Görev: Lütfen makaleye göre yazarın Timur Danış'la yolunun neden kesiştiğini bir ila üç cümleyle açıklayın.

Makale:
_ _ _ _

'Nükleerde mesele enerji değil, silah üretmektir'
Çeyrek asırdan uzun bir zamandır nükleer karşıtı hareketin aktif olarak içinde yer alan Timur Danış, yaklaşık bir yıl önce Suadiye'de 'kitap sokağı' kurdu. 'Akkuyu'dayım, geleceğim' diye not bıraktığı sokağında nükleer enerjiyi, kendisinin binlerce kilometrelik anti-nükleer yürüyüşlerini ve son Akkuyu 'ziyaretinde' yaşadıklarını konuştuk.
DUVAR - Timur Danış'ı bilenler bilir; ama ben onlardan değildim. Türkiye'deki nükleer karşıtı hareketin önemli isimlerinden ve hareket için Türkiye ve Avrupa'da uzun yürüyüşler gerçekleştiren birisi. Onunla yolumuzun kesişmesini sağlayan şey Suadiye camisinin duvarı ile tren yolu arasında kurduğu “Kitap Sokağı” oldu.

_ _ _ _

Kaynak Veri:
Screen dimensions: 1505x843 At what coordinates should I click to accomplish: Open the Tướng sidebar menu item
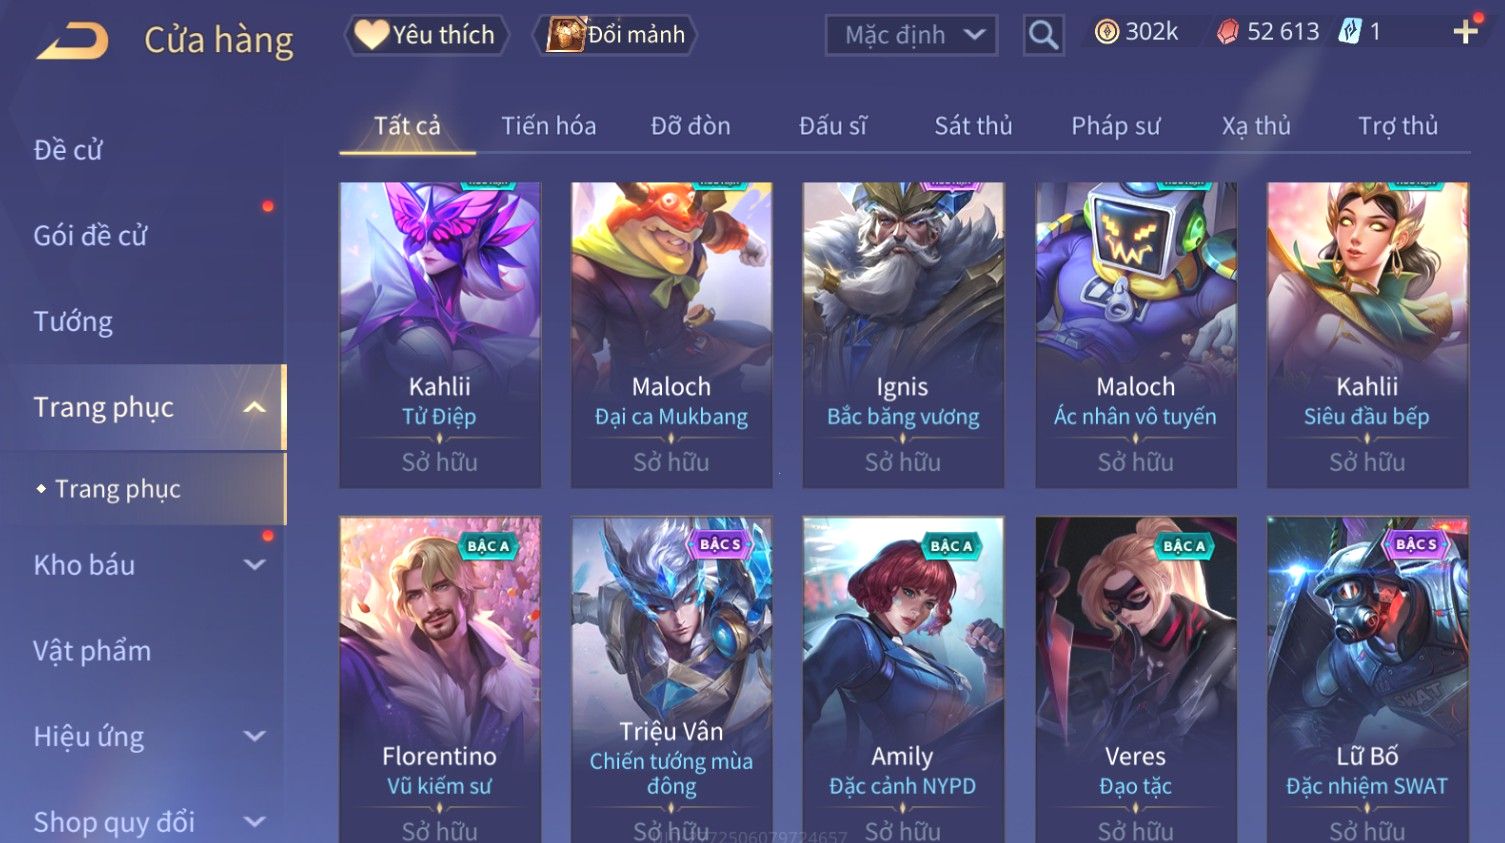click(73, 322)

_ _ _ _

Yazılı Çözüm: Yazar, Timur Danış'ı daha önce tanıyanlardan değildi. İkisinin yolunu kesiştiren şey, Danış'ın Suadiye camisinin duvarı ile tren yolu arasında kurduğu "Kitap Sokağı" oldu.